La mujer a cuyos pies se postraban los consellers en señal de respeto y devoción, la que pastoreaba la prole del matrimonio y a la propia Convergencia, la que decidía que Miquel Roca no daba el perfil para suceder a su Jordi y que bastante tenía con hacerse rico y abogado de infantas, la que convirtió a la Generalitat en un cortijo, si es que la palabra no sonaba muy andaluza a sus oídos, no podía ser ajena a esas cuentas andorranas donde se multiplicaban panes y peces hasta un total de 69 millones de euros, un pastizal en sardinas y baguetes.
Hace algo más de dos años Ferrusola había comparecido ante el Parlament para explicar cómo sus hijos hacían el egipcio con una mano delante y la otra detrás y dar cuenta de las habilidades mecánicas de su primogénito, que compró un cascajo de Ferrari y le dio una nueva vida porque de juntas de trócola entendía una barbaridad. “No tenemos ni cinco”, proclamó a gritos esa dulce ama de casa que si iba a Andorra más que al supermercado era para esquiar y no para controlar los diners de la progenie.
Vestal del nacionalismo, la abadesa de los Pujol siempre fue la gran fuente de inspiración de los asuntos públicos de su marido y de los negocios privados de sus cachorros. Durante décadas construyó el molde perfecto de primera dama, una mujer de misa de domingo y Opus en vena con los redaños suficientes como para desmentir que el bueno de Jordi se hubiese echado una querida, él que ni era Tarzán ni Supermán, como fácilmente podía deducirse por su aspecto, y que había entregado su alma a Cataluña las 24 horas del día y, por supuesto, su cuerpo serrano.
A Ferrusola se la perdonaba su xenofobia, porque cualquiera entiende el drama de una madre ante desconsuelo de sus hijos que no podían jugar con esos niños castellanos que llenaban las calles, su islamofobia, que tanta inmigración acabaría convirtiendo la Sagrada Familia en la Gran Mezquita de Barcelona, y más tarde su Montillafobia, que en dónde se había visto que el president fuera un polvorón hablando catalán porque sin papel se desmoronaba.
Fue la primera en mostrar a sus vástagos la manera de hacer negocios con las empresas, cuyas sedes inundó con sus adornos florales, con la Administración y hasta con el Barça, que tras encargarle la renovación de su césped llegó a plantearse convertir el Nou Camp en la sede del torneo Godó de tenis de tierra batida.

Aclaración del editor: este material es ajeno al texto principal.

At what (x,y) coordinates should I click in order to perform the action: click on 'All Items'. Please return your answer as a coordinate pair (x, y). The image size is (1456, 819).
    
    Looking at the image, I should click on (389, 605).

Los hijos siguieron su pasos porque les asistía el derecho a ser recompensados por la entrega incondicional del Honorable y de ella misma a la nación, los tres lados del triángulo y el único trío que se le pasaba por la cabeza y por su moño.
Ferrusola fue un símbolo para esa burguesía de ocho apellidos catalanes y mucho tronío que se dejaba ver en el Liceo entre los comisionistas oficiales con el talón del 3% dispuesto en la chequera. La madre superiora del convento de los Pujol era una Carmen Polo sin collares que oficiaba en las tinieblas, la Elena Ceaucescu que ha mecido la cuna del maridaje entre políticos y empresarios en esos tiempos de seny, mordidas y silencio. Ahora sabemos que la hija del sastre también llevaba las cuentas.